Tertulias : « Restons sur le sujet de la France : que représente ce pays dans ta carrière, et que penses-tu de la tauromachie en France ?»
Samuel Navalón : « C’est une aficion qui me fascine. La tauromachie française m’a séduit dès le premier moment où je l’ai découverte. Aujourd’hui, chaque fois que je retourne en France pour toréer, c’est pour moi une immense joie. Je pense que la tauromachie y est vécue d’une manière différente de celle de mon pays, mais d’une manière captivante, où l’on ressent un respect total envers le toro et envers la profession, et donc envers le torero. C’est un pays où il y a une afición extraordinaire, et la vérité est que la France, comme je l’ai dit, m’a fait ressentir des émotions très fortes, et mon souhait est de pouvoir y revenir de nombreuses fois.»
Tertulias : « Tu es jeune et tu as une carrière très rapide : une année « sans chevaux », une année comme novillero avant de prendre l’alternative en septembre dernier et de la confirmer en octobre. Pourquoi tant de précipitation ?»
Samuel Navalón : « Eh bien, je considère que les choses, quand elles viennent de Dieu, arrivent au moment où elles doivent arriver, non ? Dans mon cas, ce qui est fait est fait. Je suis heureux d’avoir franchi les étapes ou pris les décisions que j’ai prises. Je ne pense pas que cela ait été trop rapide. Peut-être que, du point de vue des aficionados, tout cela a semblé précipité, mais dans mon cas, je suis très content d’avoir fait les choses de cette manière. Pour moi, cela a été très positif, tant l’alternative que la confirmation et la saison que j’ai réalisée comme novillero.»

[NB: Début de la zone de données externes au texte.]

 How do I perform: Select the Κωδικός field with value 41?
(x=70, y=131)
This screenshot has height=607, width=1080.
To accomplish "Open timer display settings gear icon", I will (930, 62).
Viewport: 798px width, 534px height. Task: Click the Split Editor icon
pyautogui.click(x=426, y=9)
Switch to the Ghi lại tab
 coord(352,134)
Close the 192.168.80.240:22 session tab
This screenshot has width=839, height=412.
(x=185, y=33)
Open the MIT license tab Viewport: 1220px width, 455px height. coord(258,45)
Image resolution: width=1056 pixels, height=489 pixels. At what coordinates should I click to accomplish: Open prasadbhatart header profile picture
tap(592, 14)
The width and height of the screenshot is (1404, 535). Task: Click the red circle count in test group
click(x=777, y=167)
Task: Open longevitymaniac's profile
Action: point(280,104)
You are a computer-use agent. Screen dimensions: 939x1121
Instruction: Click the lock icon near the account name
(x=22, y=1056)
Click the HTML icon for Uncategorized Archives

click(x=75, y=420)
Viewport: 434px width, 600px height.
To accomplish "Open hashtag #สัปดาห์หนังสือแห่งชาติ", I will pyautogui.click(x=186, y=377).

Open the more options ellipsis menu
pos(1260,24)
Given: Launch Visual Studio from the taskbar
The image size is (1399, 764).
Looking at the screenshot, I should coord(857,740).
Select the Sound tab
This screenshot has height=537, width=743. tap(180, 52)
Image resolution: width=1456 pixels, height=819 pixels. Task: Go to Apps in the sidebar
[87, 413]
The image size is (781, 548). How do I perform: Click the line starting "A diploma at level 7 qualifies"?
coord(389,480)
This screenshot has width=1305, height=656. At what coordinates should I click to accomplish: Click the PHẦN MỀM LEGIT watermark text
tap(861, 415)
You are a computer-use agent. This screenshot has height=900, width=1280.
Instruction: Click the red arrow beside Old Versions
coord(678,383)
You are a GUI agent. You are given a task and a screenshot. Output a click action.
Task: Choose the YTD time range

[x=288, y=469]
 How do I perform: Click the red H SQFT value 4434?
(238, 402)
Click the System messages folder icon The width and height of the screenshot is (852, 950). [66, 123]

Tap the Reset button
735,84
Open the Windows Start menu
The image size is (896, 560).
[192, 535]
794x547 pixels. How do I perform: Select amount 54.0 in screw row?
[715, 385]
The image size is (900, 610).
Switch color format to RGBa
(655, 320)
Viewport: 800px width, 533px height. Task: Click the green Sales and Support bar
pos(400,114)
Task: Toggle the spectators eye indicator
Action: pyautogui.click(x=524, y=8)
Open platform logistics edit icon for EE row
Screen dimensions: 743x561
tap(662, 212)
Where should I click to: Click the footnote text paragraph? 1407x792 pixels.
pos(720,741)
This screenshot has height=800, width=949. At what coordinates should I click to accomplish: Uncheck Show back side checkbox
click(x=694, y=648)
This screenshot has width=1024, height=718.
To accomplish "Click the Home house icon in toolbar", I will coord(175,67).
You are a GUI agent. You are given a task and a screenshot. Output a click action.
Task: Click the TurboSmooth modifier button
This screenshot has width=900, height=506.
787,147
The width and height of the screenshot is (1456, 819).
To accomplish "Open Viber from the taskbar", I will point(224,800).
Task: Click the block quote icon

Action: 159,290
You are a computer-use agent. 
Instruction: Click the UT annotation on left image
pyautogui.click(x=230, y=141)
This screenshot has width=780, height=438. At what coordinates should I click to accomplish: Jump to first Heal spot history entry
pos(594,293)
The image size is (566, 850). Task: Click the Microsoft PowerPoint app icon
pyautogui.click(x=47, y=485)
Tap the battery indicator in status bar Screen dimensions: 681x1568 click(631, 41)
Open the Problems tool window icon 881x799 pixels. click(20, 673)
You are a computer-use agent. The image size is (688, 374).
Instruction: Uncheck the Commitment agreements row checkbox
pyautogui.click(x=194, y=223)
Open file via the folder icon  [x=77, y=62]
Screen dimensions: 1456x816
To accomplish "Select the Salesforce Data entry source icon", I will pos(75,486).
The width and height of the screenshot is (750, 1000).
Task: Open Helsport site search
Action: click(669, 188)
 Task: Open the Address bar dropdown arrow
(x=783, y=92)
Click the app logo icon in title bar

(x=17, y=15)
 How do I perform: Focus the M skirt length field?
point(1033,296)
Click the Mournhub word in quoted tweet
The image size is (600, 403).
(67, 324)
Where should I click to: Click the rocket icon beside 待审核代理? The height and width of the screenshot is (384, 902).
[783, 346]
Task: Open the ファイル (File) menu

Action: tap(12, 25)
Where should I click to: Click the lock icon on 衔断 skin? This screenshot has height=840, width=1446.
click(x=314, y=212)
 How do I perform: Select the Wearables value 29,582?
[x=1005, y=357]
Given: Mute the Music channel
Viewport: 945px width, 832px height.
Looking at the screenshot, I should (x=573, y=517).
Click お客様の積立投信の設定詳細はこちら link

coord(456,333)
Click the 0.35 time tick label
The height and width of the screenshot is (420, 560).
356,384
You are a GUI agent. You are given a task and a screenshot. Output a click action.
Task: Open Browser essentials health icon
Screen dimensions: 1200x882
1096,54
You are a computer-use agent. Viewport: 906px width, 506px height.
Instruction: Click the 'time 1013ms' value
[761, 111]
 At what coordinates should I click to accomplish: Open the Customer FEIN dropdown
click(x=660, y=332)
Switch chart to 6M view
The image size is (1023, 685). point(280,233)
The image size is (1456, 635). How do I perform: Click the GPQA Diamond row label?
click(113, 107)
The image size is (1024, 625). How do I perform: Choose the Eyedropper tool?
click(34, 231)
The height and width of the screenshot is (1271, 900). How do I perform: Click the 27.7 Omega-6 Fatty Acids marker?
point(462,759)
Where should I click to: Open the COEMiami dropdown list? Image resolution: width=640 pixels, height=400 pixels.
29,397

Tertulias : « Cette rapidité ne te fait-elle pas sauter des étapes, que ce soit dans l’apprentissage technique ou dans la maturité face aux toros ?»
Samuel Navalón : « Bien sûr, la maturité devant le toro est quelque chose de fondamental. Bon, l’étape que j’ai vécue a été très belle pour moi et, comme je le dis, j’ai dû prendre certaines décisions ou de franchir des étapes qui n’étaient pas faciles. Je pense que je les ai abordées de la bonne manière et que j’ai réussi à les assimiler comme je le voulais. C’est donc une étape très positive. Mais je suis conscient que, désormais, la difficulté viendra des toros qui sortent de partout, et aussi du fait d’être matador de toros, ce qui est la chose la plus belle mais aussi la plus difficile au monde.»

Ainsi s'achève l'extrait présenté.